Series 2 Pioneer Tivo with DVD burner and Tivo Basic lifetime Service. $95

Tivo Series 2 Dual Tuner 180hr DVR $55
requires monthly fee if U want the TV guide and all functions. Can be used without monthly fee if U want to do manual recording.(I have another DT Tivo for $20 that you must pay a monthly fee to use. )

Toshiba RD-KX50 DVD-R/RAM Recorder with 80GB Hard Drive - $100
this is like a Tivo digital video recorder, without having to pay the monthly fees. It doesn't have have a digital tuner, so you have to use a conv erter box if you want to watch antenna TV. It does have a IR cable jack to control a cable or other boxes like Tivo does. It also has a built in DVD recorder. It doesn't have a TV program guide like TiVo.
http://www.overstock.com/Electronic...B-Hard-Drive-Refurbished/1756136/product.html
has a picture of the unit. I am not selling them on overstock, I just am using their listing to show what it is like.

$85
Sonic Blue Replay TV DVR with lifetime and Commercial Advance feature, so better than Tivo in this one feature. No fees to pay every month.
ReplayTV
Model RTV 5160
http://www.retrevo.com/support/ReplayTV-RTV5160-DVRs-manual/id/280bh235/t/2/

These units are in excellent condition and works great. Many of them have lots of recorded shows on them already.

Tivo Series 2 Dual Tuner 180hr DVR $50
requires monthly fee if U want the TV guide and all functions. Can be used without monthly fee if U want to do manual recording.

INFORMATION PROVIDED
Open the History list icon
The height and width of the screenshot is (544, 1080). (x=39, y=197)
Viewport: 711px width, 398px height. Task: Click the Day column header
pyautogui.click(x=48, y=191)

REQUEST 1
What is the Spanish for "It also has a built in DVD recorder." from the DVR sale listing?
REQUEST 2
According to the DVR sale listing, why does the Toshiba RD-KX50 need a converter box for antenna TV?
REQUEST 3
Resume the DVR sale listing after its final sentence.
The material has no connection to the DVR sale listing.

ANSWER 1
También tiene una grabadora de DVD incorporada.

ANSWER 2
The Toshiba RD-KX50 has no digital tuner. To watch antenna TV on it, you have to use a converter box.

ANSWER 3
* Location: (near 64th & sheridan in NW metro Denver

Location: near 64th & sheridan in NW DEnver/Arvada


----------



## SacredLove

are these the selling price or the markup price?


----------



## replaytv

SacredLove said:


> are these the selling price or the markup price?


don't really understand your question. But anyway, these are the prices that I am selling the Tivos for plus shipping.


----------



## replaytv

Dual Tuner series 2 with lifetime for $200 
Premier with Evaluation (this is version of lifetime that gives you all the advantages of lifetime service, but Tivo can takes it away at anytime) $300
Tivo Wireless G USB Network Adapter brand new $25
TCD 240040 41HRS (TIVO BRAND NAME) $80
T800 81 HRS (HUMAX BRAND NAMED) $90
PIONEER LIFETIME BASIC DVR/DVD RECORDER DVR-810HS $110 or full lifetime for $200
TCD24004A 40 GIG (TIVO BRAND NAMED) $80
HUMAX DRT-800 DVR/DVD RECORDER $145 full lifetime

I have sold 5 or more Tivos on this forum with all happy results. I also have Tivos without lifetime and even Series 1 Tivos with and without lifetime for $60/$40 each. None of them qualify for lifetime transfer.


----------



## replaytv

I sold it locally here in Denver. I gave a discount because either the fan or hard drive was noisy. It had lifetime, but the spare same box didn't.


----------



## replaytv

Sorry, this item already sold for $244


----------



## replaytv

I will have a Series 3 with lifetime next week or so for sale. As soon as the mailperson brings it.

I still do have these items for sale.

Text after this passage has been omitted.